Je reproduis ci-après le commentaire que m’a laissé Jean-Pascal après avoir lu l’article intitulé Le puritanisme est une invention du démon.

« Je profite de votre blog, que je trouve intéressant et intelligent, pour vous poser une question sur le catholicisme. Vous croyez VRAIMENT à Adam et Eve, l’existence du Démon, la virginité de Marie, son apparition à Lourde, les miracles, la transformation de l’hostie en corps du Christ, etc? Vous considérez que ce sont des réalités, ou vous y voyez juste des symboles et allégories? Aucune provocation de ma part, juste des questions que je me pose sur la nature exacte de la foi catholique ».
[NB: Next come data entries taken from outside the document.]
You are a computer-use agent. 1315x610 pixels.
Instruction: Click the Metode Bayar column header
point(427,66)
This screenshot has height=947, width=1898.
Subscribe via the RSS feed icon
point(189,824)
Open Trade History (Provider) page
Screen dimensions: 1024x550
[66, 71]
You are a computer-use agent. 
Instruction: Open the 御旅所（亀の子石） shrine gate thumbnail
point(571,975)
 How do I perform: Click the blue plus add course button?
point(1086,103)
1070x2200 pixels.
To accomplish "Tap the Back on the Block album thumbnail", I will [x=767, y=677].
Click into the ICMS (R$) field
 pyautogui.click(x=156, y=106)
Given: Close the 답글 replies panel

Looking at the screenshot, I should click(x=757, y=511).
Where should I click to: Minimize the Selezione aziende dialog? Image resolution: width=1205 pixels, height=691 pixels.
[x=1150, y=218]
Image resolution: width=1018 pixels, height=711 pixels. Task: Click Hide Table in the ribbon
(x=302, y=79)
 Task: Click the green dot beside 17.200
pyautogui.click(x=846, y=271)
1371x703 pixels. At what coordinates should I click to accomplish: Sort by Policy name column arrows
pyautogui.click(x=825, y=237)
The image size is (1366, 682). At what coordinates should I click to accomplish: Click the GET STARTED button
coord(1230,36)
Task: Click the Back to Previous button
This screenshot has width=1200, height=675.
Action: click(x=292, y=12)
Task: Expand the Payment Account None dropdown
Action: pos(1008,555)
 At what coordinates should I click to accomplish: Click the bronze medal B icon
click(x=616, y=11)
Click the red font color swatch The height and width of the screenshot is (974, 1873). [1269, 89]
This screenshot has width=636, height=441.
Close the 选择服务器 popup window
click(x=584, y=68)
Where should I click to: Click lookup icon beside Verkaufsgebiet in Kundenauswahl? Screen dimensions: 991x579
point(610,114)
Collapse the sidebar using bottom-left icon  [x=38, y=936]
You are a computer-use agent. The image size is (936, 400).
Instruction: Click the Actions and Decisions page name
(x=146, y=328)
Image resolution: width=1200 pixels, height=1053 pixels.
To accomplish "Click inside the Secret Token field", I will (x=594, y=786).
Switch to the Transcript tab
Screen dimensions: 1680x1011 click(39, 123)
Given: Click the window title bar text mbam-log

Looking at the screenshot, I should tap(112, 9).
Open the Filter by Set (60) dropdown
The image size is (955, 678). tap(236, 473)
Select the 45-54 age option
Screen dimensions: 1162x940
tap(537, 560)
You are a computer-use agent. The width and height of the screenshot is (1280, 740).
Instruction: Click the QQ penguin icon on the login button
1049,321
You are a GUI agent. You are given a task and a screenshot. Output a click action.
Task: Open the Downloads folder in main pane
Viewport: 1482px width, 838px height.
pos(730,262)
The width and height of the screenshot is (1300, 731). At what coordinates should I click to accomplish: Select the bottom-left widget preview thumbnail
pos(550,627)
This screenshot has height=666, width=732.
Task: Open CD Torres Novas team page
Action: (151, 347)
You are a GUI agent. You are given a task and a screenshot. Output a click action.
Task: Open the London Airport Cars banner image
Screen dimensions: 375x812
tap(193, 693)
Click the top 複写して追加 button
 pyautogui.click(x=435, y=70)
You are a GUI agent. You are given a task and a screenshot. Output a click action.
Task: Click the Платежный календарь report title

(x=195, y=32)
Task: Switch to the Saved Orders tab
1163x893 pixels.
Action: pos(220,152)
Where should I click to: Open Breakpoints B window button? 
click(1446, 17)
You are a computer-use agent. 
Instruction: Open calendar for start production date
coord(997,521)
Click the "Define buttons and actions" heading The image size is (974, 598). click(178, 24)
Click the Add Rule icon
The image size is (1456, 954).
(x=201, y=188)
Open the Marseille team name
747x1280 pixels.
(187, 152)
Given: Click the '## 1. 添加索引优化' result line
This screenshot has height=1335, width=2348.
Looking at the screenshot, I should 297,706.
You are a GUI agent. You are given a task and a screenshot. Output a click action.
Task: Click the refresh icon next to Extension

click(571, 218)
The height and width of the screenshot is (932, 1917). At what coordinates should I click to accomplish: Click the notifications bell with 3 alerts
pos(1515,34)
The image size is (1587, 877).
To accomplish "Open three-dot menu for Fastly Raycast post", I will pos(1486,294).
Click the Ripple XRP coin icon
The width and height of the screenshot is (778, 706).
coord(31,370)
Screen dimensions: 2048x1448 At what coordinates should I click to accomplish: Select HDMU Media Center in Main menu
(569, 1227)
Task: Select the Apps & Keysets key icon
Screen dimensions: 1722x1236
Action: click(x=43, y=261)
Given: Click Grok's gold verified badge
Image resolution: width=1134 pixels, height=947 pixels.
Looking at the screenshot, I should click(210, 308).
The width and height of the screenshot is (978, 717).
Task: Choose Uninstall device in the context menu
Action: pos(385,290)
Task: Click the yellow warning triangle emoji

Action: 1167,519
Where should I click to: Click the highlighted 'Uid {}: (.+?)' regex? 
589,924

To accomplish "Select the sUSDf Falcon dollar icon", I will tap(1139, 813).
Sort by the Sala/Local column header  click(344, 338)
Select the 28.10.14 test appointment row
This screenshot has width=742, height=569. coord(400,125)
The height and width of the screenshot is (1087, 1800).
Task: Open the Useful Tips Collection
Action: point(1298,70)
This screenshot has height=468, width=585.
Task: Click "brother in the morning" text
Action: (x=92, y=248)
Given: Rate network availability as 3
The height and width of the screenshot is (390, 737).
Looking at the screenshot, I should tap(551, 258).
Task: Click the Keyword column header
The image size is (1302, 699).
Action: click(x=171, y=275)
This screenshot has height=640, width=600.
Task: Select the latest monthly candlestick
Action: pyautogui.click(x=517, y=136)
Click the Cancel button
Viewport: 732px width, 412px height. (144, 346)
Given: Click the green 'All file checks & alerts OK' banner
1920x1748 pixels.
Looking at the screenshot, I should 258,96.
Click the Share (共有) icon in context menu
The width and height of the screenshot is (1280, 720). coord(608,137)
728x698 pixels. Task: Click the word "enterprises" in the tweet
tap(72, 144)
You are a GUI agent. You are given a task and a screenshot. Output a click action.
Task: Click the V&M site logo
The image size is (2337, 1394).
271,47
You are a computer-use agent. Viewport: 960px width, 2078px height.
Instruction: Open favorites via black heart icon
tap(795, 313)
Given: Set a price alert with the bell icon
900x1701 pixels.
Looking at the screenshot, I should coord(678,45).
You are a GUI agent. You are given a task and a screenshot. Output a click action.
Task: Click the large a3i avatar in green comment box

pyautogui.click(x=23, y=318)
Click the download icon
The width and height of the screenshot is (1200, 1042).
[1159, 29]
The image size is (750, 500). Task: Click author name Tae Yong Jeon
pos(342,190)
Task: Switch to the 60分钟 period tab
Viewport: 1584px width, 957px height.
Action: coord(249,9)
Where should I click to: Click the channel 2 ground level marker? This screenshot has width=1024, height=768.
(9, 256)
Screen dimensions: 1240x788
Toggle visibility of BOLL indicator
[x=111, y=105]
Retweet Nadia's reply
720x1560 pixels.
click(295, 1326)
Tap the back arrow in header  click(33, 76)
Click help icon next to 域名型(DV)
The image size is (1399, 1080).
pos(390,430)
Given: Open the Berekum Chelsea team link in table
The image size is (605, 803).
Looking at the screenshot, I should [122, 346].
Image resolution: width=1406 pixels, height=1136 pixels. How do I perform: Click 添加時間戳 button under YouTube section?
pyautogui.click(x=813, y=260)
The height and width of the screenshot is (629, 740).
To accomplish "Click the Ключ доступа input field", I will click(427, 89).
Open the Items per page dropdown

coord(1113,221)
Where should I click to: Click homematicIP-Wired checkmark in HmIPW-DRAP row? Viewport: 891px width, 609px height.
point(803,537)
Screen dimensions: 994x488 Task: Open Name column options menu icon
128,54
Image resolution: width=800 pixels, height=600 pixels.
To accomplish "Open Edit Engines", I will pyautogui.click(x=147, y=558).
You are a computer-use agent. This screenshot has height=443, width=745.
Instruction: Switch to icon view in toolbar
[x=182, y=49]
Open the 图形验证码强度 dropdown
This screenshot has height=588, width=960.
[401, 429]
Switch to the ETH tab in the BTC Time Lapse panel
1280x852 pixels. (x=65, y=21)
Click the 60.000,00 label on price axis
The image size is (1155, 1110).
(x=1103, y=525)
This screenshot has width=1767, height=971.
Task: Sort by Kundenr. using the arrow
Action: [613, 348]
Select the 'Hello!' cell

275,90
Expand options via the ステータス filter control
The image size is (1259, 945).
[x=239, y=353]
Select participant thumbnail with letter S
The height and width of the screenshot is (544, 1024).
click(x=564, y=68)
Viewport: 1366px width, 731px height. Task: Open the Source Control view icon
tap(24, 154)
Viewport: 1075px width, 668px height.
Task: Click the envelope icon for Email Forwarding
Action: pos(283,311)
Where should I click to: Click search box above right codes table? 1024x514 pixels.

J’ai énormément apprécié sa franchise et j’ai souhaité lui répondre du mieux que je pouvais. Au fur et à mesure que j’écrivais ma réponse le texte prenait des proportions telles qu’il ne pouvait pas tenir dans la rubrique prévue pour les commentaires. Cet article est ma réponse aux questions de Jean-Pascal.

A propos d’Adam et Eve

Certains livres de la Bible expriment des vérités de manière allégorique et symbolique, d’autres de manière factuelle et historique. C’est tout le travail de l’exégèse et ça n’a pas commencé au XIXème siècle (cf les quatre niveaux de lecture de la Bible dégagés par le juif hellénisé Philon d’Alexandrie et repris par Origène, père de l’Eglise du IIème siècle après Jésus Christ).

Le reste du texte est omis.